Conto de Quarentena – 13 de junho de 2020
Era uma vez um menino que vivia com a mãe, sendo o primogênito e o único filho. Morava em um morro com muitas casas ajuntadas sem ordem de uma cidade grande, cidade fadada pela História a se antecipar às grandes revoltas do reino. Quando nasceu, a mãe estava em dúvida sobre seu nome. E o pai, a quem compete nomear os filhos, determinou que seria chamado Miguel. Este nome, derivado do hebraico, Mi-ka-el, significa “quem é como Deus”. Nos livros sagrados, o Arcanjo Miguel se levantará durante um tempo de aflição que nunca aconteceu antes, como um grande guerreiro que defende o povo de Deus.
No dia de seu nascimento, vieram vizinhos, amigos, e duas ciganas.
– Todo o céu e a terra
lhe cantam louvor.
Foi por ele que a maré
esta noite não baixou.
– Foi por ele que a maré
fez parar o seu motor:
a lama ficou coberta
e o mau-cheiro não voou.
– E a alfazema do sargaço,
ácida, desinfetante,
veio varrer nossas ruas
enviada do mar distante.
– E a língua seca de esponja
que tem o vento terral
veio enxugar a umidade
do encharcado lamaçal.
– E este rio de água cega,
ou baça, de comer terra,
que jamais espelha o céu,
hoje enfeitou-se de estrelas. (João Cabral de Melo Neto)
Em 2 de junho de 2020, o menino Miguel, com cinco anos, acompanhou a mãe ao trabalho. Vestia short e camiseta de seu último aniversário, comemorado com motivo de jogador de futebol, seu projeto de ser grande: jogador ou policial. Dois sonhos de meninos pretos nascidos e criados na periferia daquele imenso reino.

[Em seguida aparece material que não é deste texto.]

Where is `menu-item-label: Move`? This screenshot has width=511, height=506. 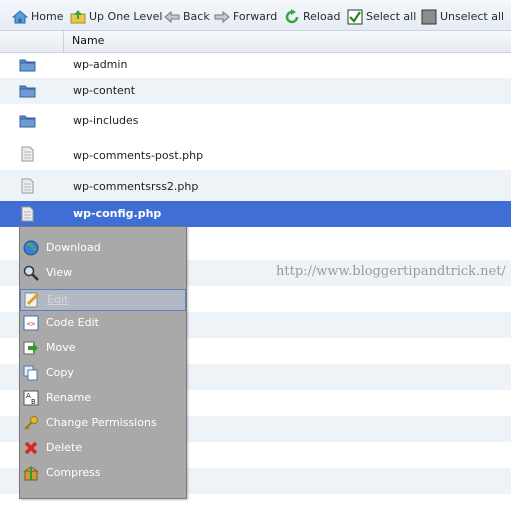
menu-item-label: Move is located at coordinates (61, 348). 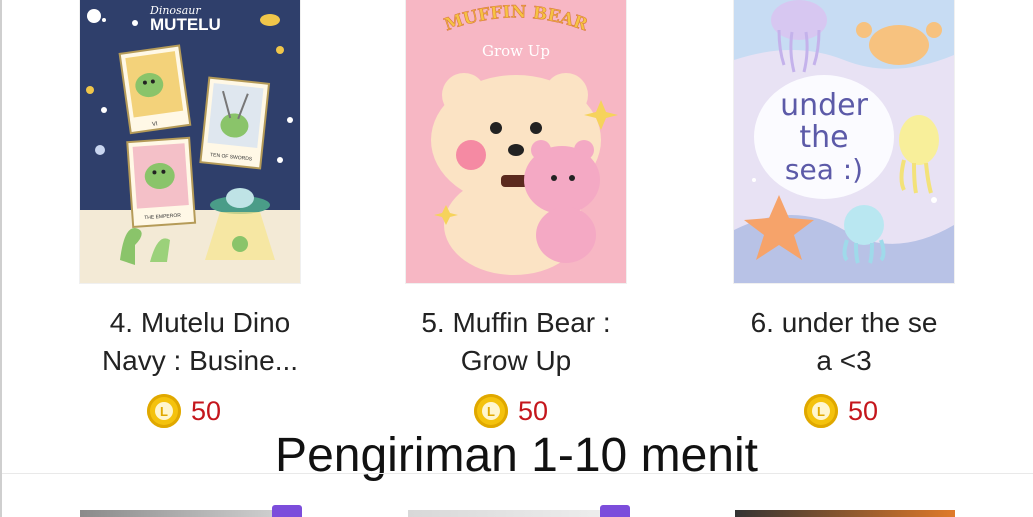 I want to click on product-title: 6. under the se a <3, so click(x=844, y=342).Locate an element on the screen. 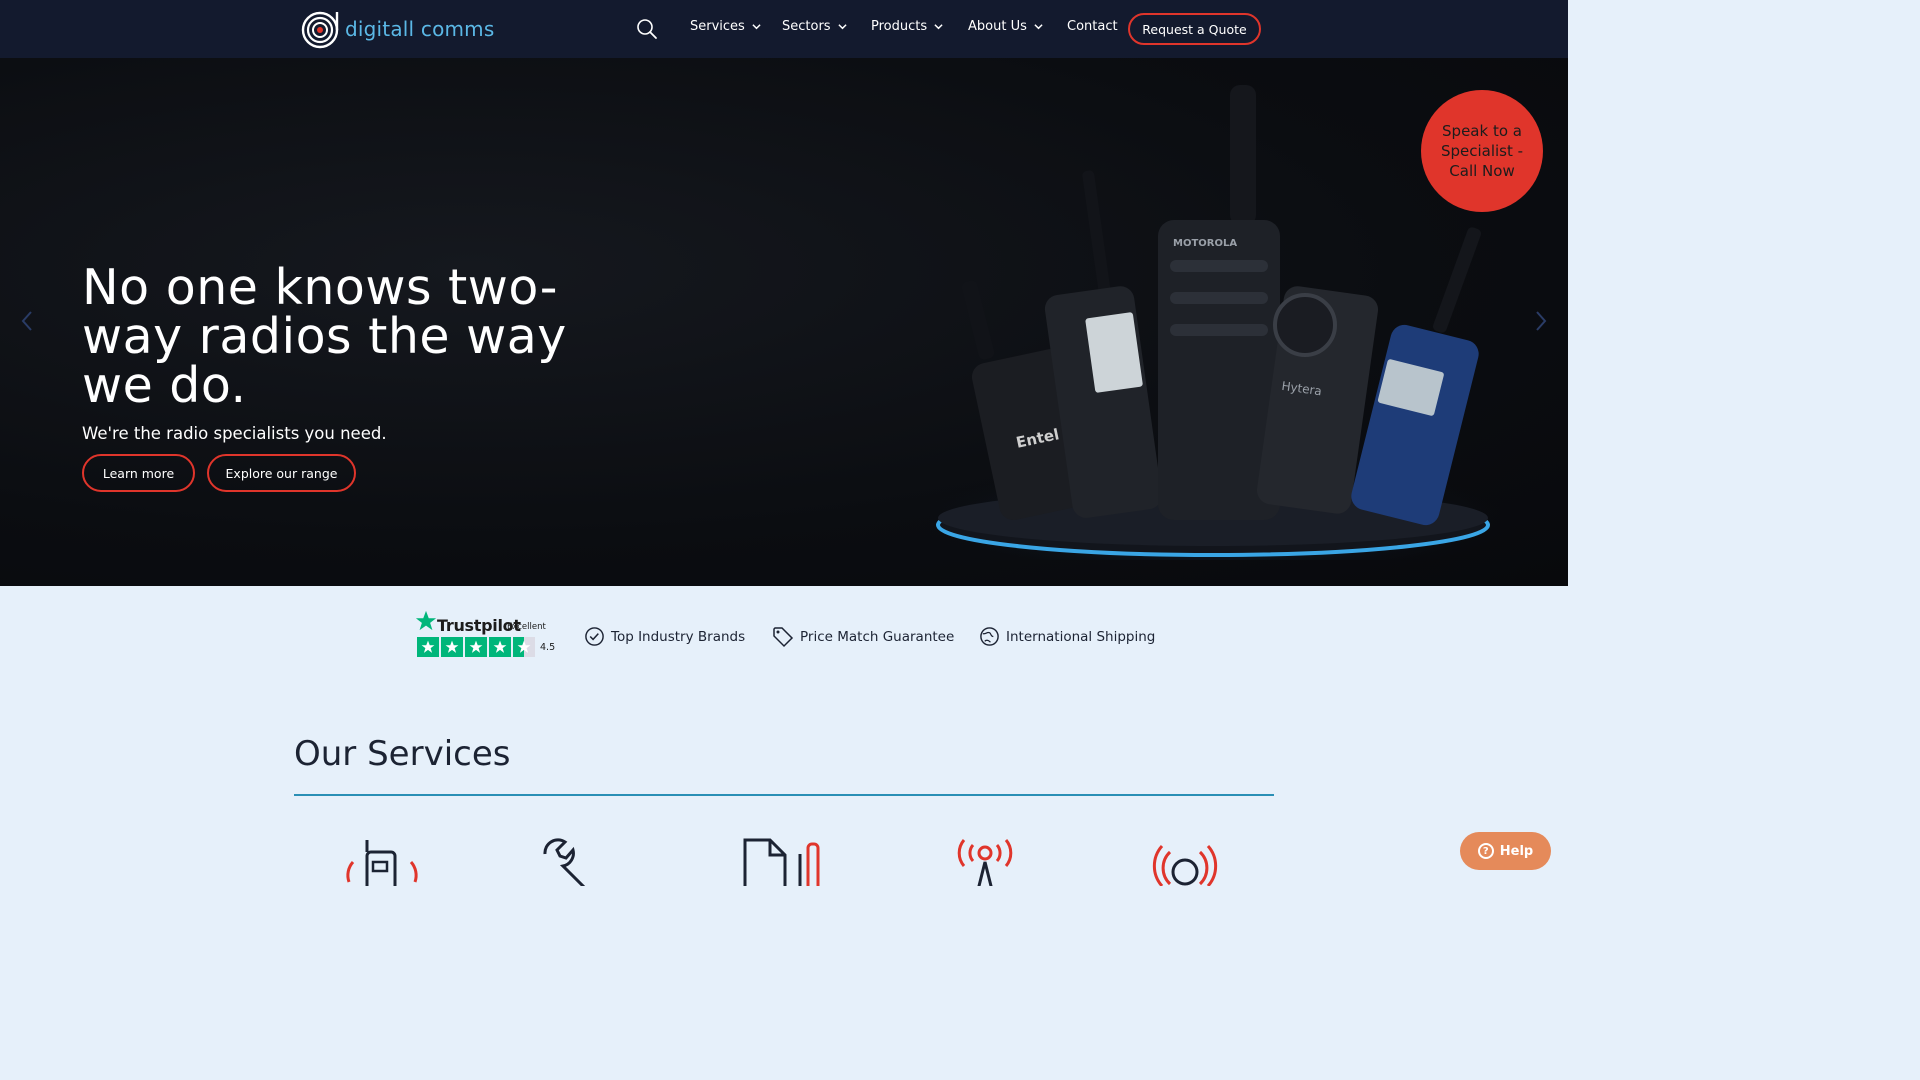 This screenshot has width=1920, height=1080. hero-subheading: We're the radio specialists you need. is located at coordinates (234, 434).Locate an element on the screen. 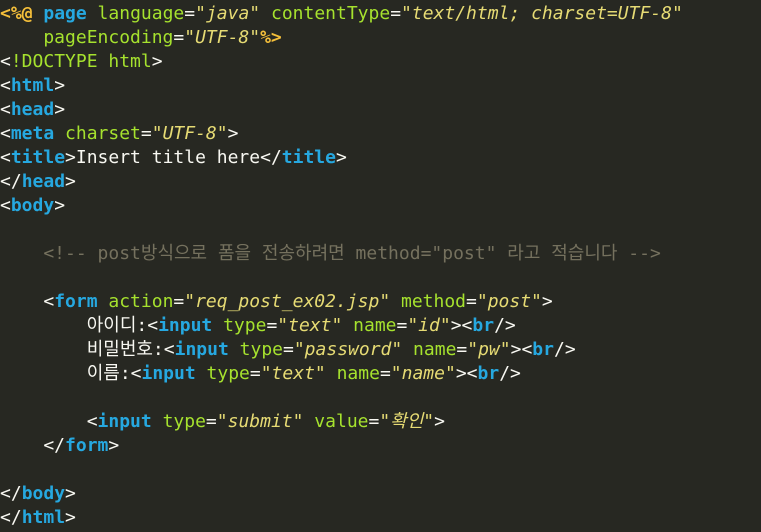 Image resolution: width=761 pixels, height=532 pixels. code-line: </html> is located at coordinates (380, 518). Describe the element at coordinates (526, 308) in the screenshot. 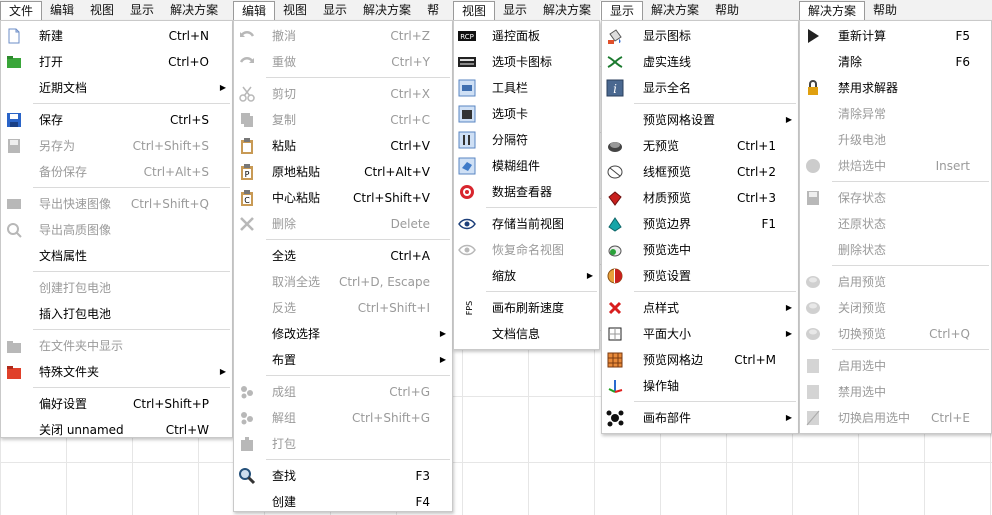

I see `menu-item: FPS 画布刷新速度` at that location.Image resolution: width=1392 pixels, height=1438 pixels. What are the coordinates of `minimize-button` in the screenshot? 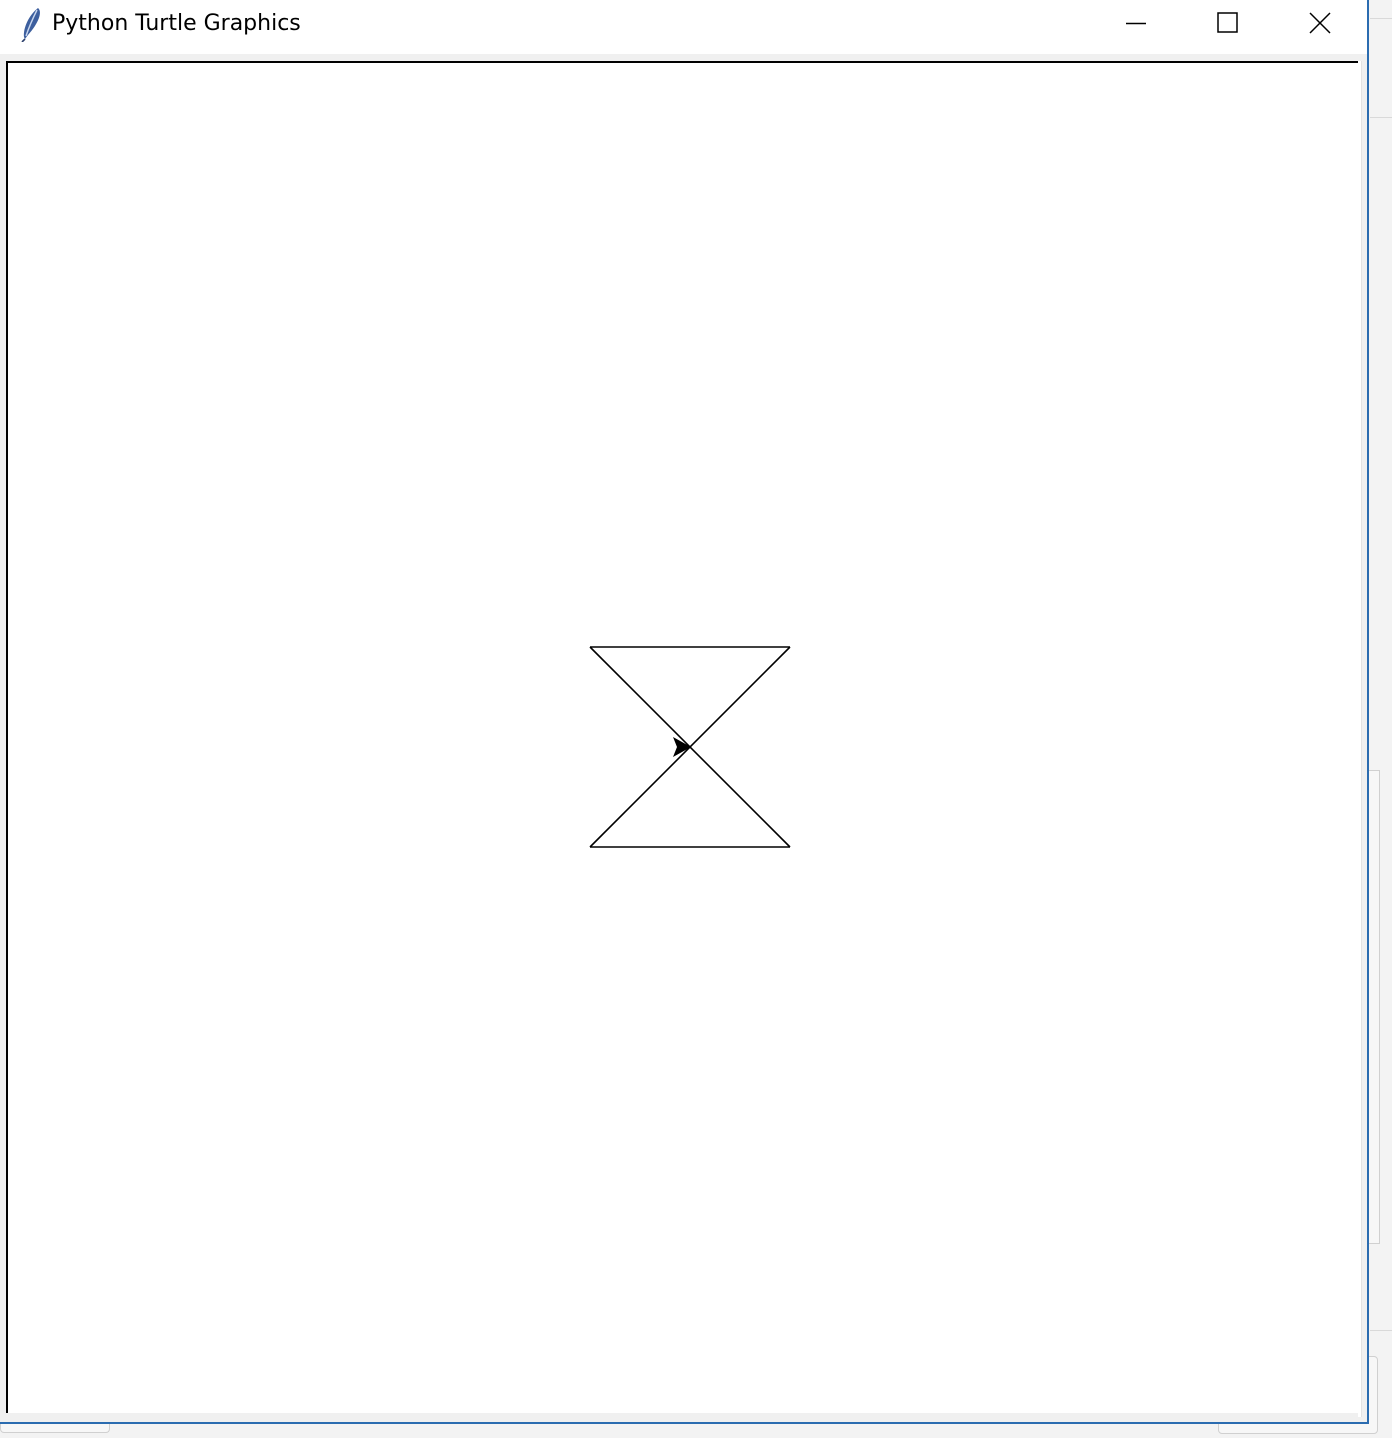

Antes de sair de casa, a mãe prevenira o pequeno Miguel: seria castigado se estirasse a língua para a patroa. Mas ele, travesso, desobedeceu. Ficou de castigo. Não acompanhou a mãe, quando esta desceu no elevador, no quinto andar, para levar a cadela da patroa para fazer xixi e cocô no andar térreo do prédio.
Miguel tomou-se de uma infante revolta: a mãe trocara-o por uma cachorra. A cadela foi passear. Ele ficou confinado. Chorou, esperneou, mostrou a língua mais ainda. Foi levado ao elevador pela impaciente patroa, que não queria ser importunada no trabalho de sua manicure a lhe fazer as unhas. Sozinho no elevador, Miguel vai apertando os botões, em uma brincadeira irresistível às crianças.
Desce no nono andar. É então que vê um coelho correndo apressado, dizendo, “Ai, ai! Ai, ai! Vou chegar atrasado demais”. Quando viu o coelho tirar um relógio do bolso do colete, olhar as horas, e depois sair em disparada, Miguel imaginou que ele sabia o caminho para descer e encontrar a mãe. Qual Alice, a do país das maravilhas, vai atrás do coelho. Primeiro, anda por intrincados corredores do nono andar, sempre seguindo o coelho. Depois, sobe à casa de máquinas dos elevadores. Dali avista a mãe embaixo passeando com a cachorra. Mãe! Mãe! Ela não ouve.
Continua seguindo o coelho, que entra numa toca e vai descendo, descendo, e depois se afunda de repente, tão de repente que Miguel não teve um segundo para pensar em parar antes de se ver despencando num poço muito fundo. Ou o poço era muito fundo, ou ele caía muito devagar. Tentou olhar para baixo, a ver de novo a mãe, os braços da mãe para lhe aparar. Mas a vista escureceu e ele não viu mais nada. Caindo, caindo, caindo.